**Passage to read:**
▬▬▬

# In a wreck today



## ThaMule (Jan 26, 2010)

Well...I was hired on the spot at my interview for a nursing externship today. It didnt end so well though. When I left a lady thought she had a green turn arrow and turned left across traffic. I t-boned her poor lil murano in my 2500HD. Everybody was ok but I am starting to notice the bumps and bruises and my lower back started to hurt as the day went on. If it is still hurting tomorrow I am going to head to the doc just to make sure I am okay. I will get pics of the truck tomorrow when i head up to the body shop. Damage is not real bad but it is enough to replace the hood, fenders, grill, lights, bumper and fog lights.


----------



## speedman (Nov 3, 2010)

Dang that's messed up, at least it wasn't your fault! And hope you feel better bud!


On the forums instead of working tapatalk for iPhone 4


----------



## wmredneck (Dec 6, 2011)

Man glad you were in the 3/4 ton. You might really be hurting if it was the other way around. 






Wishing I was home instead of on the road using TapTalk


----------



## Polaris425 (Dec 16, 2004)

Ouch!


----------



## JPs300 (Mar 23, 2011)

Ouch! - Sucks to hear, but glad all are ok.


----------



## ThaMule (Jan 26, 2010)

Here are the pics.


----------



## JPs300 (Mar 23, 2011)

air bags come out?


----------



## ThaMule (Jan 26, 2010)

NOPE. I was running 30-35 mph


----------



## Big D (Jun 23, 2009)

Ouch, hopefully you t-boned the passenger side with no one sitting there.

Hope you're in top shape again soon.


----------



## oldmanbrute (Apr 15, 2009)

To bad your Brute was totaled , hauling it in back of your truck.

Guess you're have to go get a new one, lol.


----------



## ThaMule (Jan 26, 2010)

Got the estimate today...7000 in damage. Replacing with aftermarket goodies! Will have pics when its finished!


----------



## Eastexasmudder (Nov 21, 2011)

And the brute????


I'd rather be riding instead I'm using tapatalk!


----------



## ThaMule (Jan 26, 2010)

I didn't have it with me however I did tear it apart some today and will be taking it down to the frame tomorrow for a good cleaning and overhaul!


----------



## JD GREEN (Mar 11, 2010)

That sucks. Glad no one was seriously hurt.


----------



## blue beast (Feb 16, 2010)

how ya feeling?? , usually the couple of days after will show pain that wasnt there before


----------



## ThaMule (Jan 26, 2010)

I'm feeling alright...A lil pain in my thoracic/lumbar area. If it is not better tomorrow I am gonna go to the doc.


----------



## ThaMule (Jan 26, 2010)

Here is the bumper I am trying to get them to order for me in the morning.


----------



## filthyredneck (Feb 10, 2010)

Thats gonna look sharp

"Killing Time Using Tapatalk 2"


----------



## Shrek (Oct 4, 2011)

X2 on the new bumper.. Glad you're ok for sure


---
I am here: http://tapatalk.com/map.php?wljp0k


----------



## JPs300 (Mar 23, 2011)

They usually jump on allowing aftermarket goodies, because otherwise you can force them to use OE parts which are even more $.


----------



## ThaMule (Jan 26, 2010)

Here are the parts im going with.
The chrome part of the grill will also be painted white so It will go from black head lights to white grill, black grill insert and then the white emblem


----------



## ThaMule (Jan 26, 2010)

▬▬▬

**Things to do:**
A. In the forum thread about the wreck, how fast was ThaMule driving?
B. Reproduce the part of the forum thread that begins with the words containing "Well...I was hired" and ends with "feel better bud!".
The material after this point is separate from the thread above.

**Source data:**
▬▬▬

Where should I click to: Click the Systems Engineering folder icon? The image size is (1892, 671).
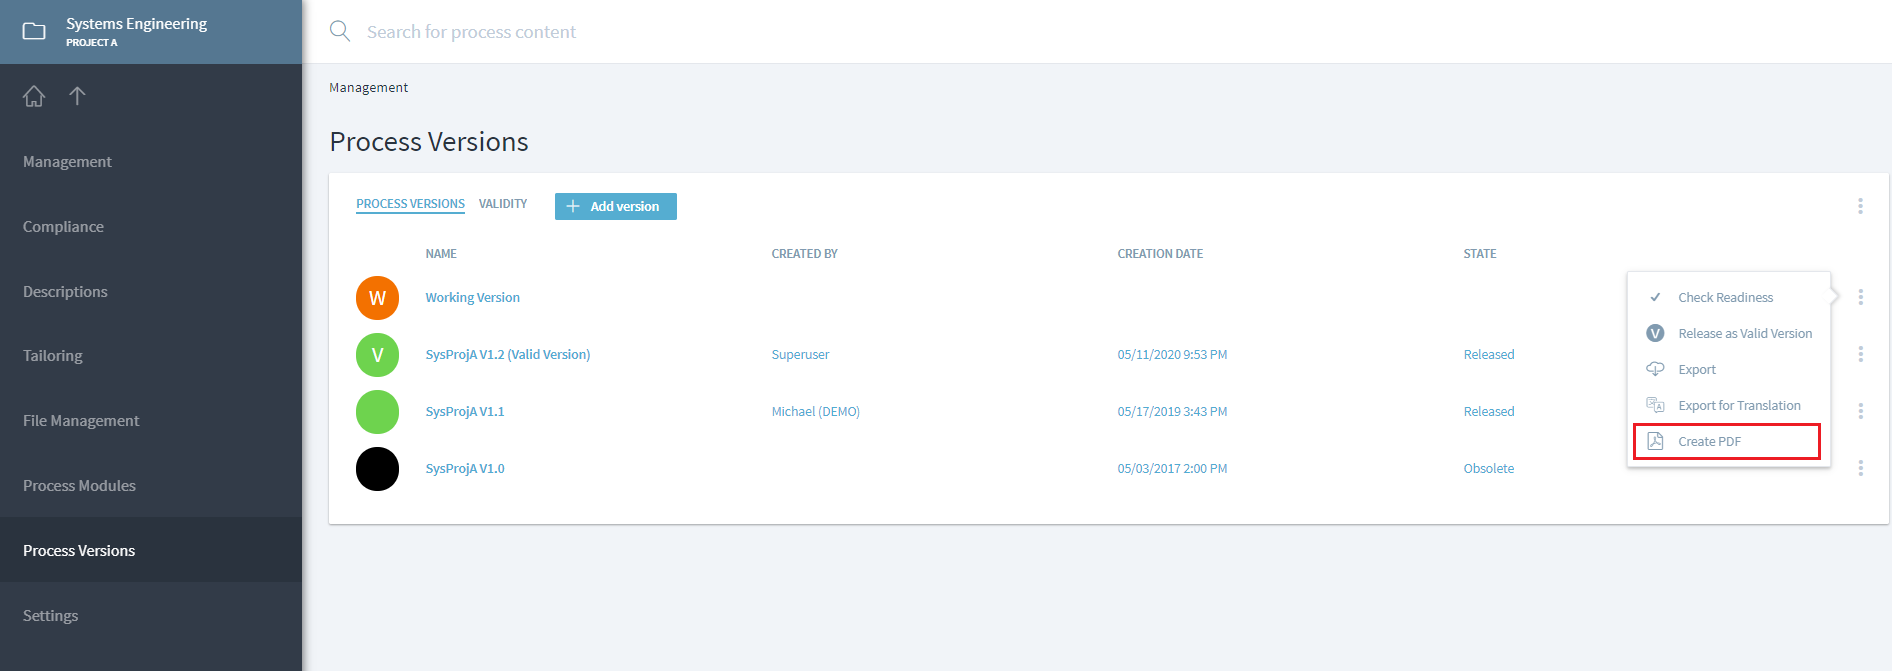(34, 31)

▬▬▬

**Task responses:**
A. 30-35 mph

B.
Well...I was hired on the spot at my interview for a nursing externship today. It didnt end so well though. When I left a lady thought she had a green turn arrow and turned left across traffic. I t-boned her poor lil murano in my 2500HD. Everybody was ok but I am starting to notice the bumps and bruises and my lower back started to hurt as the day went on. If it is still hurting tomorrow I am going to head to the doc just to make sure I am okay. I will get pics of the truck tomorrow when i head up to the body shop. Damage is not real bad but it is enough to replace the hood, fenders, grill, lights, bumper and fog lights.


----------



## speedman (Nov 3, 2010)

Dang that's messed up, at least it wasn't your fault! And hope you feel better bud!